I don’t actually think of America as a Christian nation, nor would I like it to be. I’m not at all keen on anything that smacks of theocracy. When you get my government in your religion they aren’t “two great tastes that taste great together” (anyone remember those commercials?); they’re more – and excuse my presidential language here – a shit sandwich.

But despite our worse instincts, some actual Christ-like influence has managed to permeate the culture. Those words about the tired, poor, huddled masses on the State of Liberty may be a product of an enlightened France, but they resonate with the religion that says God backs a loser. Even when our country – and our faith – don’t live up to the hype, citizens and would-be-citizens cling to the ideal expressed in those words. After all, most our families didn’t come here because the government was recruiting the already successful, but because the nation welcomed, needed, and sometimes stole the poor; some part of us remembers where we’ve come from, even when our own success and fear of sharing it diminish our enthusiasm for extending that same dream to others.

Businesses that contribute to society. Nations that contribute to the world. Faith that contributes to the Kingdom.  Have we – or our representatives – forgotten they are all built on the “least of these?”

A powerful business, nation, or faith that turns its focus inward and seeks to protect itself at the expense of others is not a reflection of Christ. Heck we’d have to get out the silverware polish and a sandblaster to uncover even the barest glimmer of common decency.

If you really want to give a hand up instead of a handout, you have to be willing to get your hands dirty. Yes, welcoming the stranger is scary. Christ says welcome them anyway.
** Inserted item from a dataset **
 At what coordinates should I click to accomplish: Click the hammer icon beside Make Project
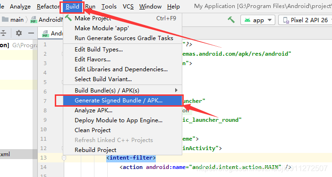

Yes, a small minority will want to take advantage. Christ says give to all who ask of you.  (Right about now you’re tempted to rationalize that into something practical. Why? Christ wasn’t practical.)  Yes, your way of life may feel threatened. Christ says there is no greater love than to lay down your life for your friend, and if we truly claim Christ as our friend, who then can we exclude from friendship?
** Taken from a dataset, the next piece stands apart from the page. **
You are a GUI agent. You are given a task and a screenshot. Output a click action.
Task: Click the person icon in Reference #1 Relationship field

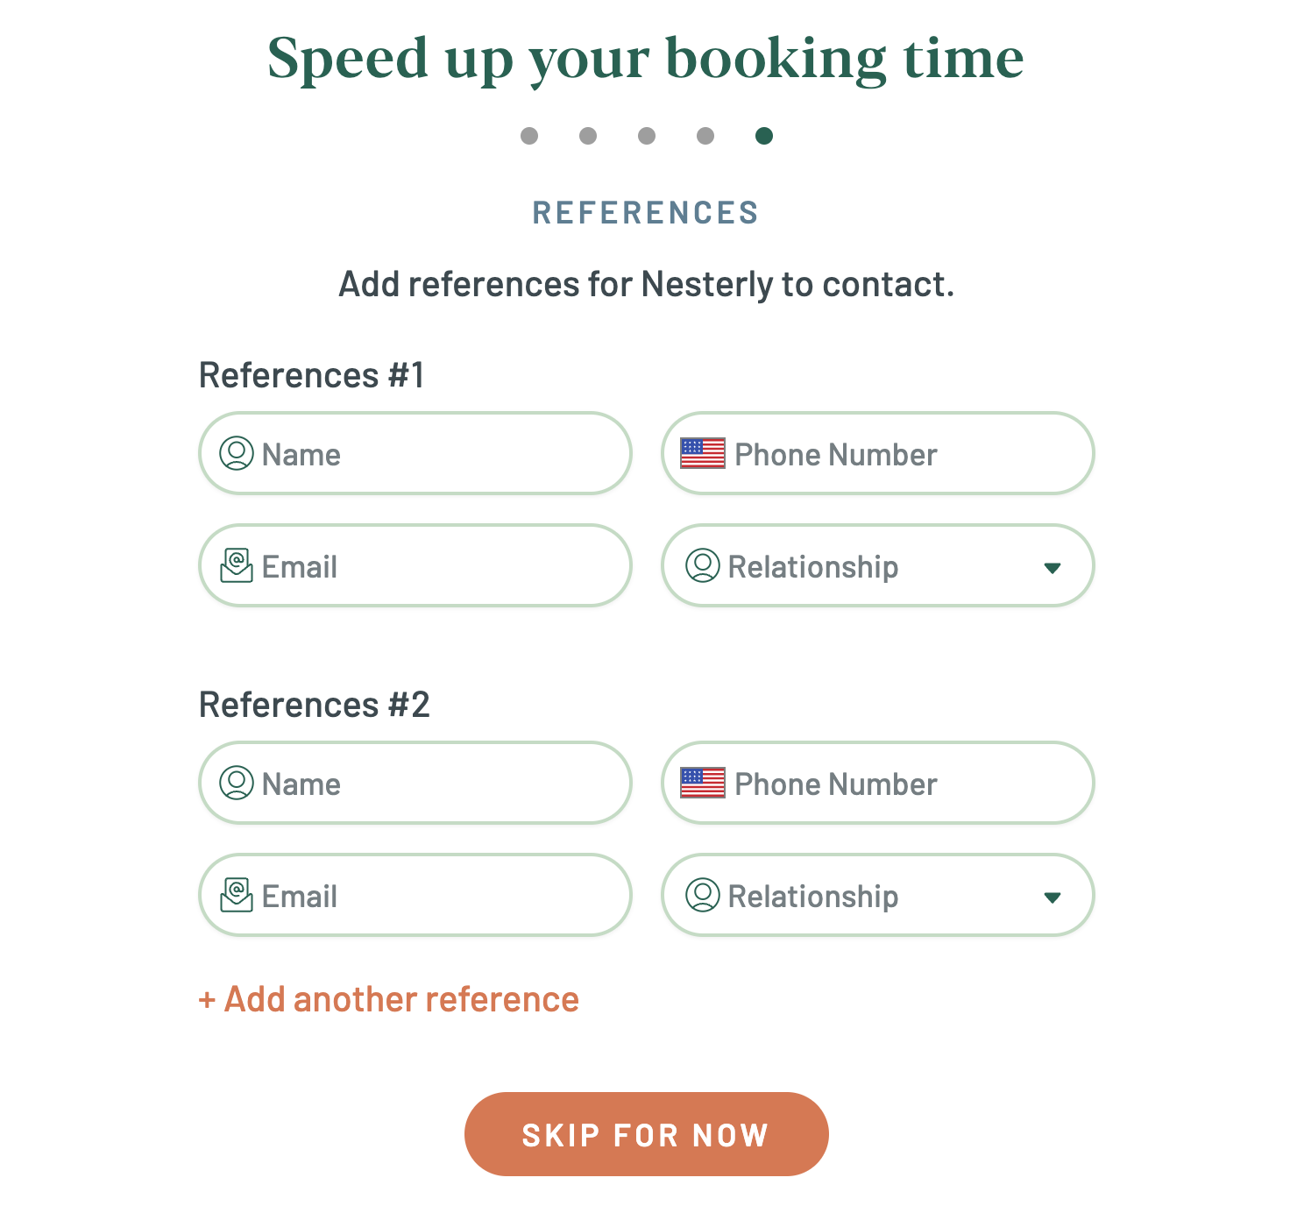(702, 566)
A church or a nation that gets disheveled and dirty because it’s in the business of turning the hopeless into the hopeful is doing its job. Christianity and America are not meant to be beautiful, sterile showplaces focused on preserving their own self-proclaimed wonderfulness. They are meant to be sources of justice in not just a legal sense but a moral one, and justice takes guts and grime.
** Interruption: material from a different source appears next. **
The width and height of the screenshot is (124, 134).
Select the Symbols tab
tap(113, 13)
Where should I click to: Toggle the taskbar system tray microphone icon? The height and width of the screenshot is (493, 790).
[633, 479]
Through our faith language and our nigh-religious devotion to capitalism, we have turned spiritual and economic salvation into “I’ve-got-mine” individual experiences, when true salvation is communal. Doing so has impoverished us in countless ways. True salvation seeks not to isolate, but to replicate. When much is given, much is expected. Jesus said that, too.

Why do we want all these people from shithole countries coming here?

If we are Christian, the answer is “Jesus said so.”

If we are American, the answer is “they have and will make us stronger.”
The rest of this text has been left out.